Mais les chèvres maigres se vendent mal au marché. Le prix des denrées alimentaires de base comme le mil, le sorgho et le riz, a pratiquement doublé par rapport au prix normal.
« Il y a des céréales, mais ces populations n’ont pas les moyens de les acheter », a expliqué Patricia Hoorelbeke, responsable de la mission ACF au Mali et au Niger.
Dans le nord de Gao, où le sol est plus aride, les conditions de vie sont encore plus précaires et un enfant sur quatre souffre de malnutrition, selon ACF.
A 300 km plus au nord, à Kidal, un enfant sur trois est mal nourri, a indiqué Mme Hoorelbeke.
Certains enfants souffrant de malnutrition sévère sont si affamés que leur vie est en danger. Ils sont évacués vers des hôpitaux pour y être soignés.
A l’hôpital principal de Gao, vingt enfants souffrant de malnutrition sévère y sont actuellement soignés. Soixante à soixante-dix enfants y ont été hospitalisés depuis le début de la crise alimentaire.

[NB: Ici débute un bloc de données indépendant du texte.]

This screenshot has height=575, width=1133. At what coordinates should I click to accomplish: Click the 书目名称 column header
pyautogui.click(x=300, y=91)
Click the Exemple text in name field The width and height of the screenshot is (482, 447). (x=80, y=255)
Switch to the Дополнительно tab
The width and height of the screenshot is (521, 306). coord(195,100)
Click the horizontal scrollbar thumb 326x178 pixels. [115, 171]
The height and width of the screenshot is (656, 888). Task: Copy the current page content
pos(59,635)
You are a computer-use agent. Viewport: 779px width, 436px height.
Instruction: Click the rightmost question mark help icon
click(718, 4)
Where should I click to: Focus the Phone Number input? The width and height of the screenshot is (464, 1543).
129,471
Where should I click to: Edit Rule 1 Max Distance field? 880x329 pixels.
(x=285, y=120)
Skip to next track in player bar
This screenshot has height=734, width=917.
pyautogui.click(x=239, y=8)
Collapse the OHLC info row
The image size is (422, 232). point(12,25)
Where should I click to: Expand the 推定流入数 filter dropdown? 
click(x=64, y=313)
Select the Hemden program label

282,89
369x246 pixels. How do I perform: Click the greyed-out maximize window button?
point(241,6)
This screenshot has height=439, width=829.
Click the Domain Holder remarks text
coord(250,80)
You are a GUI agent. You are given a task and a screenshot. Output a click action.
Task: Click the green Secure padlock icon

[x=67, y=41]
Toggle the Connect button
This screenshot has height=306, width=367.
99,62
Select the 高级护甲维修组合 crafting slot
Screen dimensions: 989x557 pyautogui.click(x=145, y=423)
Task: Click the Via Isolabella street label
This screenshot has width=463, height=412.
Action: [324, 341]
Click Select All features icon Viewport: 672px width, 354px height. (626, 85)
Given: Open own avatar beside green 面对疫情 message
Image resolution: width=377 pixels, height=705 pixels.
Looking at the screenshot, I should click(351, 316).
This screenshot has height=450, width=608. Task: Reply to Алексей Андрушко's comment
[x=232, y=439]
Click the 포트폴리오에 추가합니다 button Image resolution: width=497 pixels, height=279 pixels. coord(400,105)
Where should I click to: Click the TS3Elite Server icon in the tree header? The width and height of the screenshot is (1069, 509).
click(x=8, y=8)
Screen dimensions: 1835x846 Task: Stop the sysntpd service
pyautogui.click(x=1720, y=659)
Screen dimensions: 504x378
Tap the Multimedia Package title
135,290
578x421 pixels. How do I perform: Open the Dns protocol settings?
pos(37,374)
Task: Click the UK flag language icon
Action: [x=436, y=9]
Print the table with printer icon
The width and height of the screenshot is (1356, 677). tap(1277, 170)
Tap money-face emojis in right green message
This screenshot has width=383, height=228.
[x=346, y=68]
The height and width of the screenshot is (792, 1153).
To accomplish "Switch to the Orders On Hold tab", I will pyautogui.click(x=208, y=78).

Mais selon les travailleurs humanitaires, ces chiffres cachent un problème plus sérieux, car ils ne tiennent compte que des cas de malnutrition qui ont été recensés.
« Même si certaines personnes souffrant de malnutrition sévère ont été évacuées vers l’hôpital de Gao pour y être soignées, il est parfois difficile de les localiser car elles sont issues de famille de nomades », a affirmé le Dr Clara Marti Mashoooka, une pédiatre et nutritionniste travaillant pour le compte d’ACF.
A l’hôpital de Gao, aucun enfant de Marsi n’a eu besoin de traitements spécialisés. De plus, le chef du village espère que si la pluie continue de tomber, les conditions de vie des villageois ne pourront qu’aller en s’améliorant.
« Si les pluies se font rares, les paysans et les éleveurs de bétail ne passeront pas une bonne année », a expliqué Mahmoud Abdoulayi, chef du village de Marsi.
« Pour l’instant, la saison des pluies se passe bien et nous prions pour que cela continue. Mais il n’est pas exclu que les criquets reviennent et dévorent tout », a-t-il ajouté ironiquement.